One part of the calculus involved in the cost of Toyota’s (TM) recall of 8 million cars is what it will do to the profits of its more than 1,200 US dealers. BusinessWeek estimates that the aggregate loss among these business will be as high as $2.5 billion a month. That includes lost sales of both new and used cars.
If the recalls and shut-down of production of some of Toyota’s most popular cars continues for several months, there is a very real chance that some of the companies dealers may not make it.
While the weak US car companies such as GM and Chrysler have closed hundreds of dealerships and are embroiled in legal battles with some of those companies over their rights to continue to sell the manufacturers’ cars, Toyota has kept its network largely intact. That decision has been easily justified by the firm’s increasing market share in the US, which now stands at 18%. Any sharp drop in that share would substantially undermine dealer profits.
As is true with all large dealer networks, some locations are much more profitable than others.
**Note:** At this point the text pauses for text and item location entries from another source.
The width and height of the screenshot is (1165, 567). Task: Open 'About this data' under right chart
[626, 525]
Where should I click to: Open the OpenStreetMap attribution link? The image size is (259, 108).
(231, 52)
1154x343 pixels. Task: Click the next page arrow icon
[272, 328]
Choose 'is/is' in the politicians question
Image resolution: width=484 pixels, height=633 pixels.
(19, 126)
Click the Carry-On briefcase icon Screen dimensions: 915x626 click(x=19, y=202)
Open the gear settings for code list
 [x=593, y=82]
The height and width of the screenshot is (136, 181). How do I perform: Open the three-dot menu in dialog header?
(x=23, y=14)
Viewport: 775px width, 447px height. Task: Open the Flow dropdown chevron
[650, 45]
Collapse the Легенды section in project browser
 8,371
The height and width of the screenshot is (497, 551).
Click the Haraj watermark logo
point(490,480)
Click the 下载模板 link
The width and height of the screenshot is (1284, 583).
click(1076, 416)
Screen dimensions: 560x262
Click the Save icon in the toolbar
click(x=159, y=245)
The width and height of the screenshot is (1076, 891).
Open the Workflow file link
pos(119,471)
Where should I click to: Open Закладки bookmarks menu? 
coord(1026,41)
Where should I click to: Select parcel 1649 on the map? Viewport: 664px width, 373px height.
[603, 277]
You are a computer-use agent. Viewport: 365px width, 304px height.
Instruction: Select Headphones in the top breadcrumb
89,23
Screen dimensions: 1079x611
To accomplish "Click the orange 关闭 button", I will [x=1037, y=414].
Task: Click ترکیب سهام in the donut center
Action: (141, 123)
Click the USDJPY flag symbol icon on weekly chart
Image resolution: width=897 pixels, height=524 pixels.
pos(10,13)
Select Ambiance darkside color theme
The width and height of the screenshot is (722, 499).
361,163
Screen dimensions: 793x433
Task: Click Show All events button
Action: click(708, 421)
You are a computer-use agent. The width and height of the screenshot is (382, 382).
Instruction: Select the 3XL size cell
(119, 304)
The weakest dealers may make little or no money, particularly because of the downturn in US cars sales in 2008 and 2009. Dealers who are barely hanging on in the hope that the market will recover this year may not survive if the most popular products that they offer are unavailable and their safety records are under a cloud.
Toyota will not have to close dealerships if its problems continue. Many locations will just lose large sums of money and go out of business on their own.